Write out the records below exactly as they appear, skipping each picture.

▸ **DATA SUPPLIED**
BEGIN

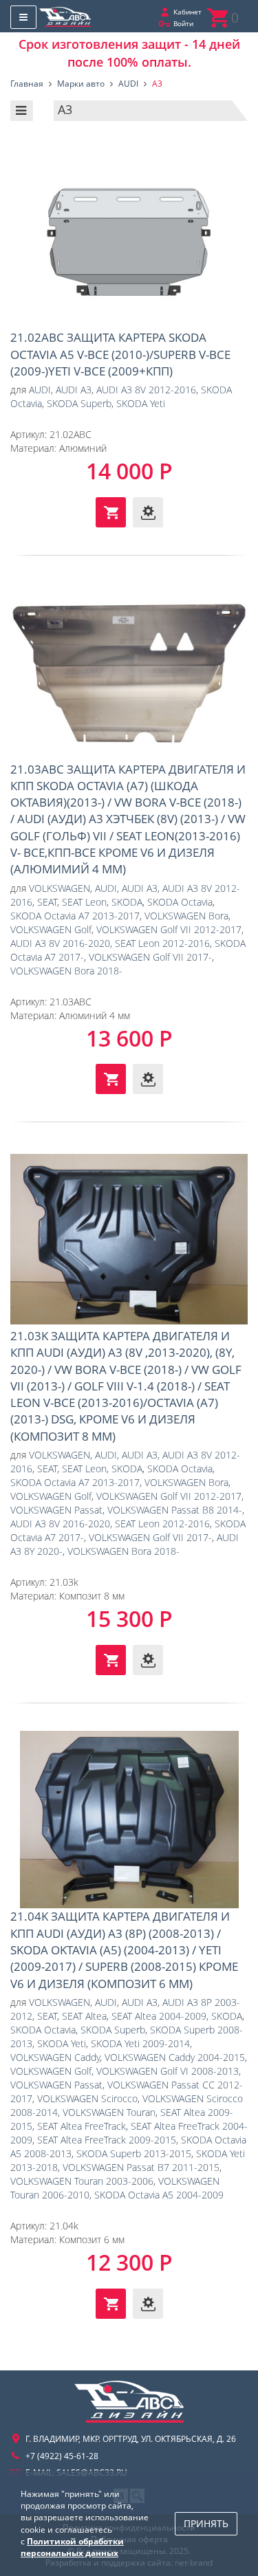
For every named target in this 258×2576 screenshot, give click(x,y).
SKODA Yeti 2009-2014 (140, 2043)
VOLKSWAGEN (59, 888)
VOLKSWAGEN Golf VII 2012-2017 (168, 929)
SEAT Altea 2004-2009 (158, 2015)
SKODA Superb (79, 403)
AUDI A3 (74, 389)
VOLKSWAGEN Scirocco (87, 2098)
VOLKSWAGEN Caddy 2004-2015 (175, 2057)
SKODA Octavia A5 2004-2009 (159, 2194)
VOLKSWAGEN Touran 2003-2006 (81, 2180)
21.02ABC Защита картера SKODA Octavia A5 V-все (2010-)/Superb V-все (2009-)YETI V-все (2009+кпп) (129, 241)
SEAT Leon (84, 901)
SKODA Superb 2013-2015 (133, 2153)
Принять (206, 2523)
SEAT (47, 901)
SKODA (126, 901)
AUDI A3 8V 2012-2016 (146, 389)
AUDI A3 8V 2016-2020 (60, 943)
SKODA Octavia (180, 901)
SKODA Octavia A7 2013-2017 (75, 915)
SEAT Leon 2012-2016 (162, 943)
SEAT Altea (84, 2015)
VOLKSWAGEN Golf (51, 929)
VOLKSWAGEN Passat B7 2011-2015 (141, 2167)
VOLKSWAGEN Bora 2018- (66, 970)
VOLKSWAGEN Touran (109, 2112)
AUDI (40, 389)
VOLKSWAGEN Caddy (55, 2057)
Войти (183, 23)
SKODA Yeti (140, 403)
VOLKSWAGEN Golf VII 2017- (150, 956)
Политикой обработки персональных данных (72, 2547)
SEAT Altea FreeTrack (81, 2125)
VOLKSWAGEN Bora (186, 915)
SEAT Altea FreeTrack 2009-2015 (106, 2139)
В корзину (111, 512)
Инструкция (148, 512)
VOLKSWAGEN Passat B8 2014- (174, 1509)
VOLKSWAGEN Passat (56, 1509)
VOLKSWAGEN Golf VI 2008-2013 (167, 2070)
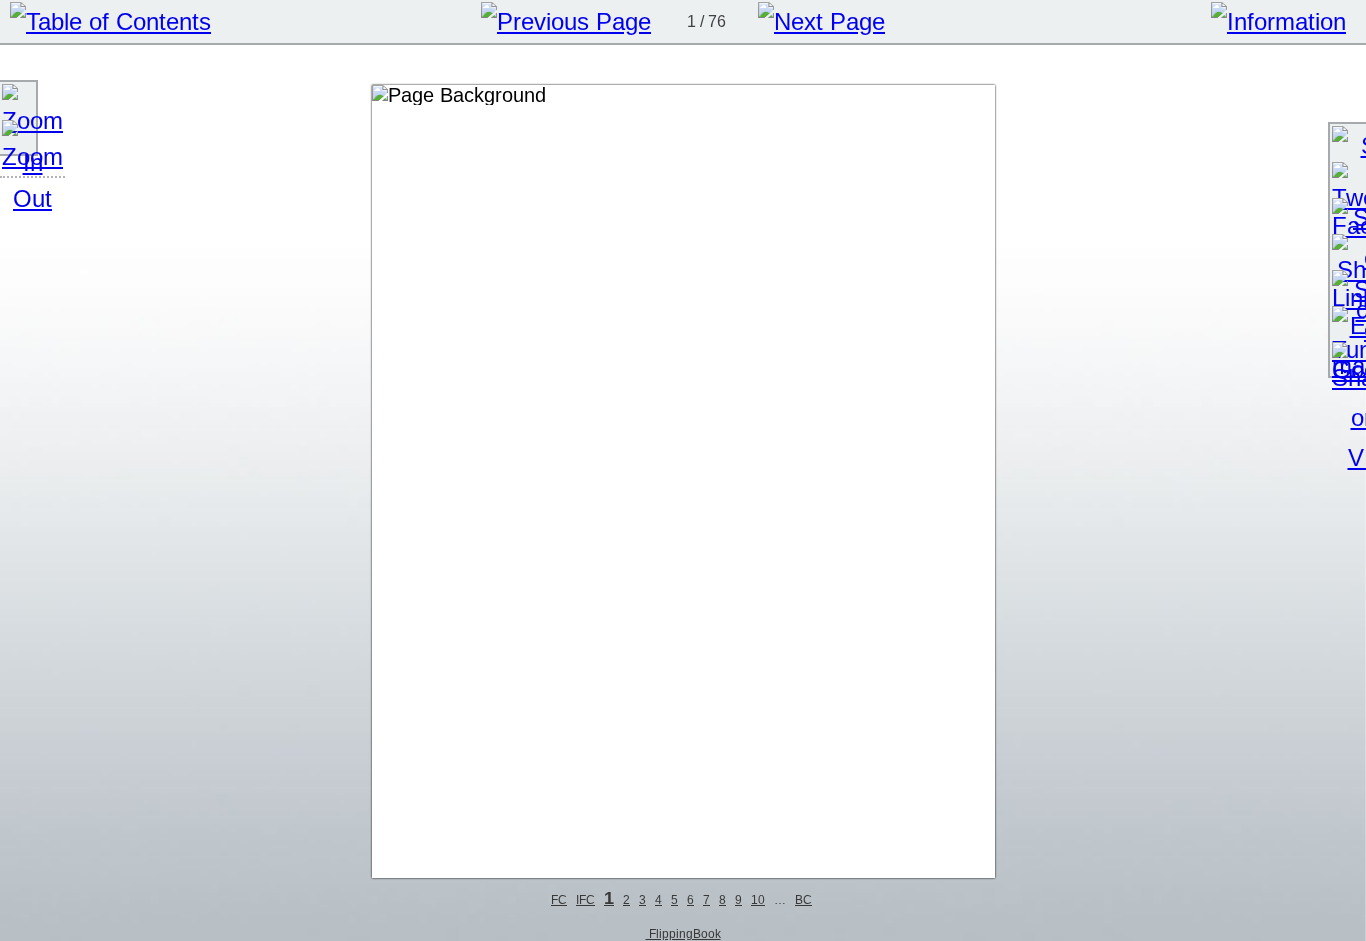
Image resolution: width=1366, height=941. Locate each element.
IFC (585, 900)
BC (803, 900)
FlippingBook (683, 933)
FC (559, 900)
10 (758, 900)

END

▸ **TASK OUTPUT**
For every named target in this 258×2576 screenshot, give click(x,y).
SKODA Yeti 2009-2014 (140, 2043)
VOLKSWAGEN (59, 888)
VOLKSWAGEN Golf VII 2012-2017 (168, 929)
SEAT Altea 2004-2009 (158, 2015)
SKODA Superb (79, 403)
AUDI A3 (74, 389)
VOLKSWAGEN Scirocco (87, 2098)
VOLKSWAGEN Caddy 2004-2015 (175, 2057)
SKODA Octavia A5 2004-2009 (159, 2194)
VOLKSWAGEN Touran 2003-2006 (81, 2180)
21.02ABC Защита картера SKODA Octavia A5 V-все (2010-)/Superb V-все (2009-)YETI V-все (2009+кпп) (129, 241)
SEAT Leon (84, 901)
SKODA Superb 2013-2015 (133, 2153)
Принять (206, 2523)
SEAT (47, 901)
SKODA (126, 901)
AUDI A3 8V 2012-2016 (146, 389)
AUDI A3 8V 2016-2020 (60, 943)
SKODA Octavia (180, 901)
SKODA Octavia A7 2013-2017 (75, 915)
SEAT Leon 2012-2016 (162, 943)
SEAT Altea (84, 2015)
VOLKSWAGEN Golf (51, 929)
VOLKSWAGEN Passat B7 2011-2015 (141, 2167)
VOLKSWAGEN Bora 2018- (66, 970)
VOLKSWAGEN Touran (109, 2112)
AUDI (40, 389)
VOLKSWAGEN Caddy (55, 2057)
Войти (183, 23)
SKODA Yeti (140, 403)
VOLKSWAGEN Golf VII 2017- (150, 956)
Политикой обработки персональных данных (72, 2547)
SEAT Altea FreeTrack (81, 2125)
VOLKSWAGEN Bora (186, 915)
SEAT Altea FreeTrack 2009-2015 (106, 2139)
В корзину (111, 512)
Инструкция (148, 512)
VOLKSWAGEN Passat B8 2014- (174, 1509)
VOLKSWAGEN Passat (56, 1509)
VOLKSWAGEN Golf VI 2008-2013 (167, 2070)
Image resolution: width=1366, height=941. Locate each element.
IFC (585, 900)
BC (803, 900)
FlippingBook (683, 933)
FC (559, 900)
10 (758, 900)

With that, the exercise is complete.